-- start --

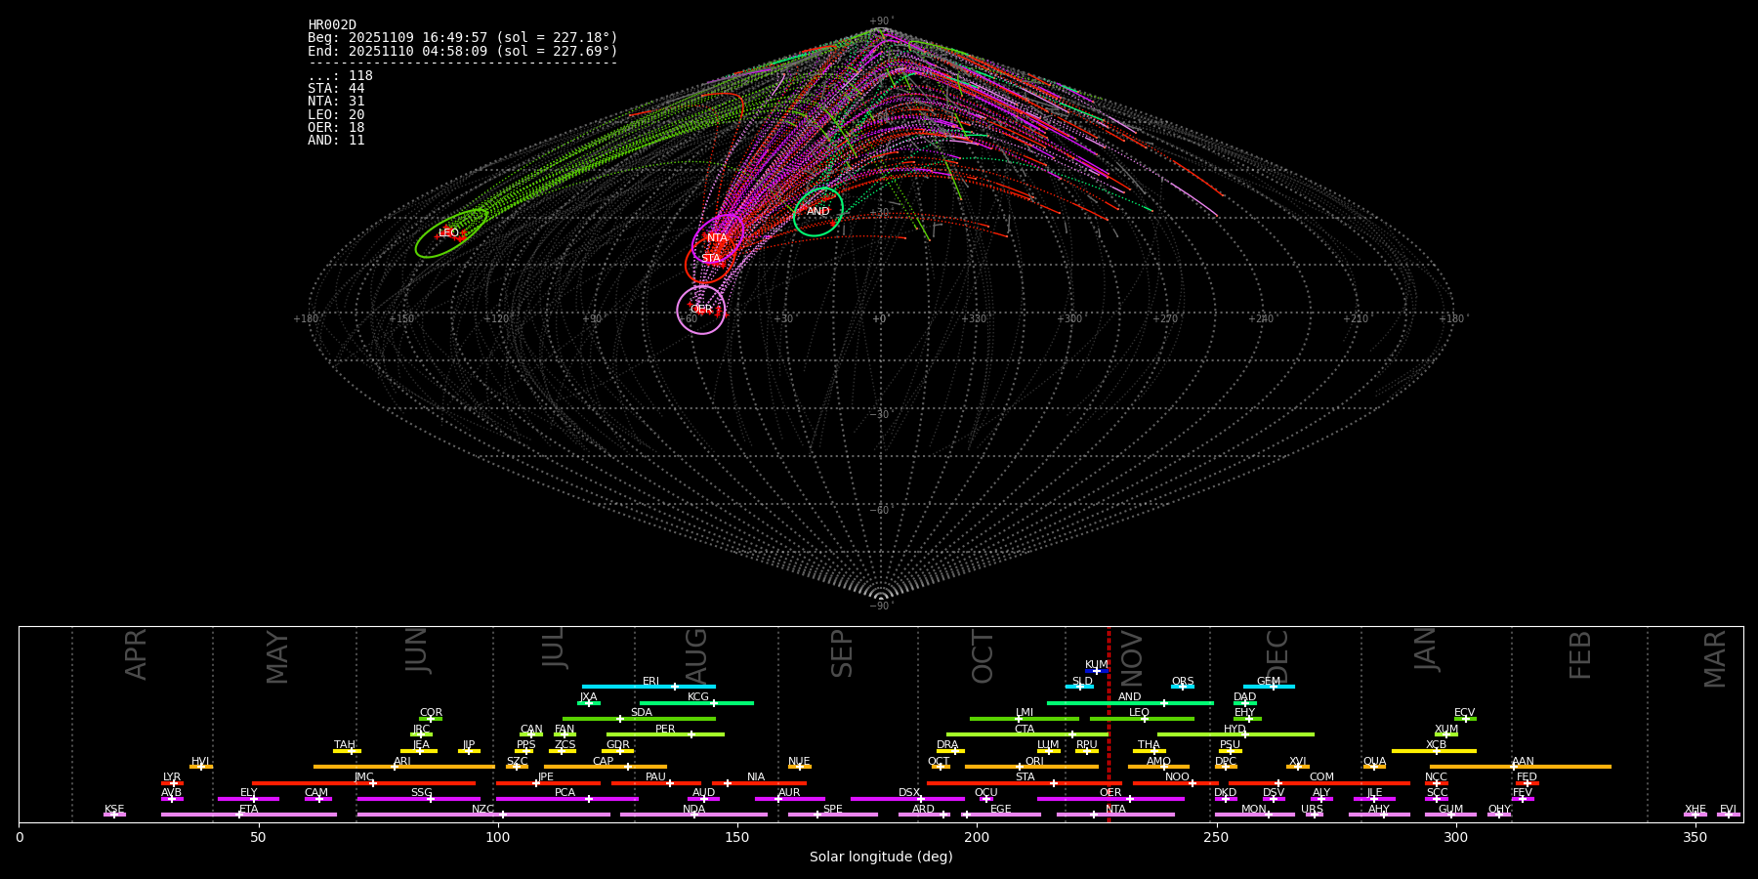Click the OER radiant circle marker
1758x879 pixels.
pos(701,310)
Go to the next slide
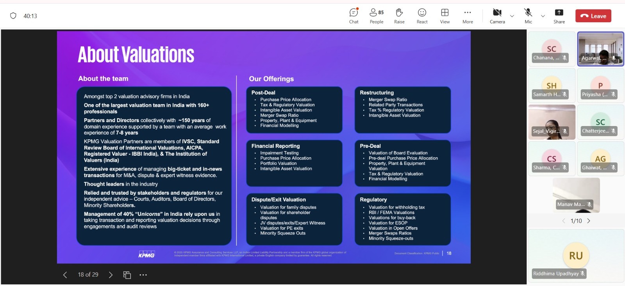Screen dimensions: 625x286 [x=111, y=275]
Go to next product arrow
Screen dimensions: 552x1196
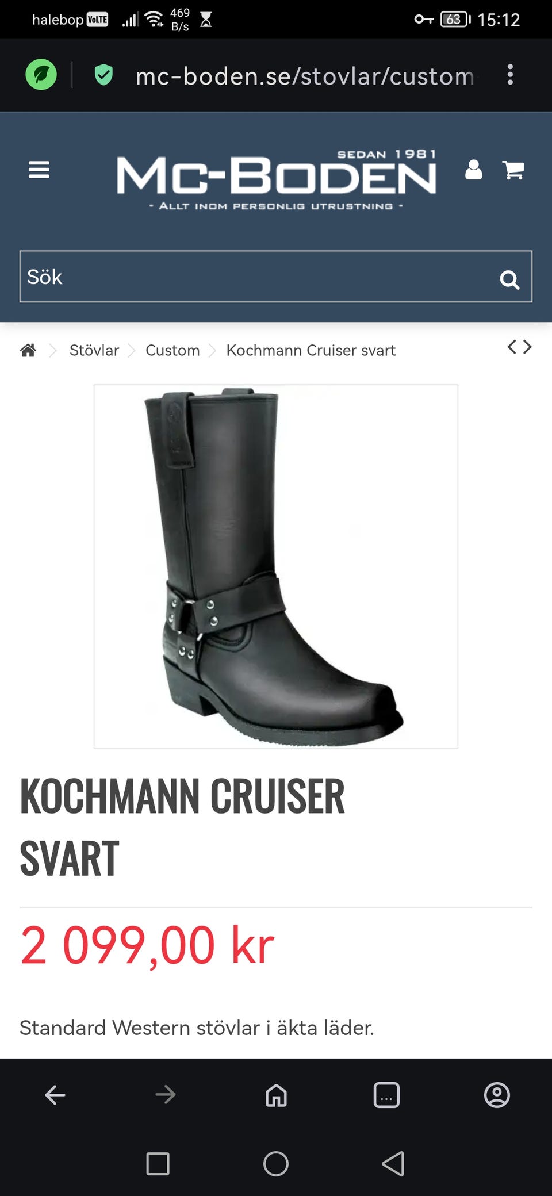527,347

-- end --

Required work: Please recast the items above as a Markdown table with the columns Row and Line, numbering each row and skipping blank lines. Leave the pictures out of the answer.

Output of the task:
| Row | Line |
|---|---|
| 1 | Click the OER radiant circle marker |
| 2 | 1758x879 pixels. |
| 3 | pos(701,310) |
| 4 | Go to the next slide |
| 5 | Screen dimensions: 625x286 [x=111, y=275] |
| 6 | Go to next product arrow |
| 7 | Screen dimensions: 552x1196 |
| 8 | 527,347 |